## How to complete this task:
Each entry below is to be printed verbatim.

## Source records:
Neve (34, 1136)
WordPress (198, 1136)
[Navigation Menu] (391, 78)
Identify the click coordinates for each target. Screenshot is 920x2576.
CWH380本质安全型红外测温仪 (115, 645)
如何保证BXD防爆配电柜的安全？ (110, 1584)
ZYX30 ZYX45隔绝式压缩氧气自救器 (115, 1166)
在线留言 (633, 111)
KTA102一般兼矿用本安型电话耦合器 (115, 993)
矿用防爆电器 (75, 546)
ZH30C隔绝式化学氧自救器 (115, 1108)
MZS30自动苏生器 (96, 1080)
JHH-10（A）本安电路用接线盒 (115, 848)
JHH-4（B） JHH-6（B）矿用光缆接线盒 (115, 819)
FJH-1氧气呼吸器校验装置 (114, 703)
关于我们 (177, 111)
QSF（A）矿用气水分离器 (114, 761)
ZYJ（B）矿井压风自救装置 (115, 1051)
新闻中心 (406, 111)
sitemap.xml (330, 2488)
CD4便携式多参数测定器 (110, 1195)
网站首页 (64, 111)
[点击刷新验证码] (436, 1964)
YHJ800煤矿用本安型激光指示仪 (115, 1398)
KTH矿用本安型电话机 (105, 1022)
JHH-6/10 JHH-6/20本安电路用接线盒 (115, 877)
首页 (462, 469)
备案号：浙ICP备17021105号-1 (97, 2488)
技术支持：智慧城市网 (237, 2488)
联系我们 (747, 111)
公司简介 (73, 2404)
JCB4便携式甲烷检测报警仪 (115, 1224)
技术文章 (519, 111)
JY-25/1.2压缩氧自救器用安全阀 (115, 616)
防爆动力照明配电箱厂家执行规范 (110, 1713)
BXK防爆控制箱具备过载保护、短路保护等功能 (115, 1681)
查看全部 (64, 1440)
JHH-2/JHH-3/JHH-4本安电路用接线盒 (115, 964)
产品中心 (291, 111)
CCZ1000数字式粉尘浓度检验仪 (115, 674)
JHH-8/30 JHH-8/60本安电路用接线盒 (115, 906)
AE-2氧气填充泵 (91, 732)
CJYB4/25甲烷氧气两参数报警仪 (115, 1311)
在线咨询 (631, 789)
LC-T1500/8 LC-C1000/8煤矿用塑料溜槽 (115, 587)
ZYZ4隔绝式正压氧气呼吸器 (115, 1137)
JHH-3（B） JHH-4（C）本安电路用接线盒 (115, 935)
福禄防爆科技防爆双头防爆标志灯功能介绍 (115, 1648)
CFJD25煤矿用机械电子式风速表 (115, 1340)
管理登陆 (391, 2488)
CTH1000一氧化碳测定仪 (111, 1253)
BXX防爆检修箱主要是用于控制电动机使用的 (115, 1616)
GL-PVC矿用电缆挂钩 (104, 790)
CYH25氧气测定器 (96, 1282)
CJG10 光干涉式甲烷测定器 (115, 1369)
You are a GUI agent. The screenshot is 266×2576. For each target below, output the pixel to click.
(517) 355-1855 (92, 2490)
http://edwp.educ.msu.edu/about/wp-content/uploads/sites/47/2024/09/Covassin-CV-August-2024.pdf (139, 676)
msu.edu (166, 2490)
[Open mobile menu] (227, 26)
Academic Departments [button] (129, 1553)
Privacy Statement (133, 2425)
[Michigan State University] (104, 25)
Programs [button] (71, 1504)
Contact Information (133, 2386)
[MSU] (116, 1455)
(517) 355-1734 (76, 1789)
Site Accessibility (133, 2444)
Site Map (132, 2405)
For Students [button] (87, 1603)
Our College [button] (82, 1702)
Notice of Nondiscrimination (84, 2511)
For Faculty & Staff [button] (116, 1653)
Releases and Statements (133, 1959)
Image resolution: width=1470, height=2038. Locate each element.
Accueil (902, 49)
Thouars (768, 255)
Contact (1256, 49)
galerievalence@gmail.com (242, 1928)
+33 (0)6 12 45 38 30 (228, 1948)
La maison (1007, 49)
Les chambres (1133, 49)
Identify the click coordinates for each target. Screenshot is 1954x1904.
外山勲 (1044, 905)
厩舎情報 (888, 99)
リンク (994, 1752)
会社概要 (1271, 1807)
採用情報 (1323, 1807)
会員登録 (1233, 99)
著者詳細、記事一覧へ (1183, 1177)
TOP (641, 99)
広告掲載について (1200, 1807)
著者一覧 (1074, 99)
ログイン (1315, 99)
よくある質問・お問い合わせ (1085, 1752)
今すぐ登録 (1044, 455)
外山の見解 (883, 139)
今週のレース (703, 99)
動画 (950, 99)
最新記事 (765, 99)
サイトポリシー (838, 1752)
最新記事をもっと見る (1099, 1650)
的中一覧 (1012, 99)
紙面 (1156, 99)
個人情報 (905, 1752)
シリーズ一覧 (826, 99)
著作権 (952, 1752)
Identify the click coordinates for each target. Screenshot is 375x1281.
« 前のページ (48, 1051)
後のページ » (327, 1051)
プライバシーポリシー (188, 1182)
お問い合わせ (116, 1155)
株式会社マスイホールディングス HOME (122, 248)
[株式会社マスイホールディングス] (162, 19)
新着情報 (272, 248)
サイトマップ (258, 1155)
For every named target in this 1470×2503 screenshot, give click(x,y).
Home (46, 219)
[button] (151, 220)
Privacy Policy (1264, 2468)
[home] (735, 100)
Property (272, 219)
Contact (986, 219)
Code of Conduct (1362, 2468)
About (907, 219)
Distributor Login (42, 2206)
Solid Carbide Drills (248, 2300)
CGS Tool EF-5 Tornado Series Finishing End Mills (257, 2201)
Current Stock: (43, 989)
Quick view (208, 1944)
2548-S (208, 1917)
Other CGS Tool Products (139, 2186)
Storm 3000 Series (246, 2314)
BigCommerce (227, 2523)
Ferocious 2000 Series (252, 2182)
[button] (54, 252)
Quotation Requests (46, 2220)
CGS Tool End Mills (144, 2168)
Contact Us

## Exercise answer:
Neve (34, 1136)
WordPress (198, 1136)
[Navigation Menu] (391, 78)
Identify the click coordinates for each target. Screenshot is 920x2576.
CWH380本质安全型红外测温仪 (115, 645)
如何保证BXD防爆配电柜的安全？ (110, 1584)
ZYX30 ZYX45隔绝式压缩氧气自救器 (115, 1166)
在线留言 (633, 111)
KTA102一般兼矿用本安型电话耦合器 (115, 993)
矿用防爆电器 (75, 546)
ZH30C隔绝式化学氧自救器 (115, 1108)
MZS30自动苏生器 (96, 1080)
JHH-10（A）本安电路用接线盒 (115, 848)
JHH-4（B） JHH-6（B）矿用光缆接线盒 (115, 819)
FJH-1氧气呼吸器校验装置 (114, 703)
关于我们 (177, 111)
QSF（A）矿用气水分离器 (114, 761)
ZYJ（B）矿井压风自救装置 (115, 1051)
新闻中心 (406, 111)
sitemap.xml (330, 2488)
CD4便携式多参数测定器 (110, 1195)
网站首页 (64, 111)
[点击刷新验证码] (436, 1964)
YHJ800煤矿用本安型激光指示仪 (115, 1398)
KTH矿用本安型电话机 (105, 1022)
JHH-6/10 JHH-6/20本安电路用接线盒 (115, 877)
首页 (462, 469)
备案号：浙ICP备17021105号-1 (97, 2488)
技术支持：智慧城市网 (237, 2488)
联系我们 (747, 111)
公司简介 (73, 2404)
JCB4便携式甲烷检测报警仪 (115, 1224)
技术文章 (519, 111)
JY-25/1.2压缩氧自救器用安全阀 (115, 616)
防爆动力照明配电箱厂家执行规范 (110, 1713)
BXK防爆控制箱具备过载保护、短路保护等功能 (115, 1681)
查看全部 (64, 1440)
JHH-2/JHH-3/JHH-4本安电路用接线盒 (115, 964)
产品中心 (291, 111)
CCZ1000数字式粉尘浓度检验仪 (115, 674)
JHH-8/30 JHH-8/60本安电路用接线盒 (115, 906)
AE-2氧气填充泵 (91, 732)
CJYB4/25甲烷氧气两参数报警仪 (115, 1311)
在线咨询 (631, 789)
LC-T1500/8 LC-C1000/8煤矿用塑料溜槽 (115, 587)
ZYZ4隔绝式正压氧气呼吸器 (115, 1137)
JHH-3（B） JHH-4（C）本安电路用接线盒 (115, 935)
福禄防爆科技防爆双头防爆标志灯功能介绍 (115, 1648)
CFJD25煤矿用机械电子式风速表 (115, 1340)
管理登陆 (391, 2488)
CTH1000一氧化碳测定仪 (111, 1253)
BXX防爆检修箱主要是用于控制电动机使用的 (115, 1616)
GL-PVC矿用电缆挂钩 (104, 790)
CYH25氧气测定器 (96, 1282)
CJG10 光干涉式甲烷测定器 (115, 1369)
You are a GUI agent. The screenshot is 266×2576. For each target below, output the pixel to click.
(517) 355-1855 (92, 2490)
http://edwp.educ.msu.edu/about/wp-content/uploads/sites/47/2024/09/Covassin-CV-August-2024.pdf (139, 676)
msu.edu (166, 2490)
[Open mobile menu] (227, 26)
Academic Departments [button] (129, 1553)
Privacy Statement (133, 2425)
[Michigan State University] (104, 25)
Programs [button] (71, 1504)
Contact Information (133, 2386)
[MSU] (116, 1455)
(517) 355-1734 (76, 1789)
Site Accessibility (133, 2444)
Site Map (132, 2405)
For Students [button] (87, 1603)
Our College [button] (82, 1702)
Notice of Nondiscrimination (84, 2511)
For Faculty & Staff [button] (116, 1653)
Releases and Statements (133, 1959)
Image resolution: width=1470, height=2038. Locate each element.
Accueil (902, 49)
Thouars (768, 255)
Contact (1256, 49)
galerievalence@gmail.com (242, 1928)
+33 (0)6 12 45 38 30 (228, 1948)
La maison (1007, 49)
Les chambres (1133, 49)
Identify the click coordinates for each target. Screenshot is 1954x1904.
外山勲 (1044, 905)
厩舎情報 (888, 99)
リンク (994, 1752)
会社概要 (1271, 1807)
採用情報 (1323, 1807)
会員登録 (1233, 99)
著者詳細、記事一覧へ (1183, 1177)
TOP (641, 99)
広告掲載について (1200, 1807)
著者一覧 (1074, 99)
ログイン (1315, 99)
よくある質問・お問い合わせ (1085, 1752)
今すぐ登録 (1044, 455)
外山の見解 (883, 139)
今週のレース (703, 99)
動画 (950, 99)
最新記事 (765, 99)
サイトポリシー (838, 1752)
最新記事をもっと見る (1099, 1650)
的中一覧 (1012, 99)
紙面 (1156, 99)
個人情報 (905, 1752)
シリーズ一覧 (826, 99)
著作権 (952, 1752)
Identify the click coordinates for each target. Screenshot is 375x1281.
« 前のページ (48, 1051)
後のページ » (327, 1051)
プライバシーポリシー (188, 1182)
お問い合わせ (116, 1155)
株式会社マスイホールディングス HOME (122, 248)
[株式会社マスイホールディングス] (162, 19)
新着情報 (272, 248)
サイトマップ (258, 1155)
For every named target in this 1470×2503 screenshot, give click(x,y).
Home (46, 219)
[button] (151, 220)
Privacy Policy (1264, 2468)
[home] (735, 100)
Property (272, 219)
Contact (986, 219)
Code of Conduct (1362, 2468)
About (907, 219)
Distributor Login (42, 2206)
Solid Carbide Drills (248, 2300)
CGS Tool EF-5 Tornado Series Finishing End Mills (257, 2201)
Current Stock: (43, 989)
Quick view (208, 1944)
2548-S (208, 1917)
Other CGS Tool Products (139, 2186)
Storm 3000 Series (246, 2314)
BigCommerce (227, 2523)
Ferocious 2000 Series (252, 2182)
[button] (54, 252)
Quotation Requests (46, 2220)
CGS Tool End Mills (144, 2168)
Contact Us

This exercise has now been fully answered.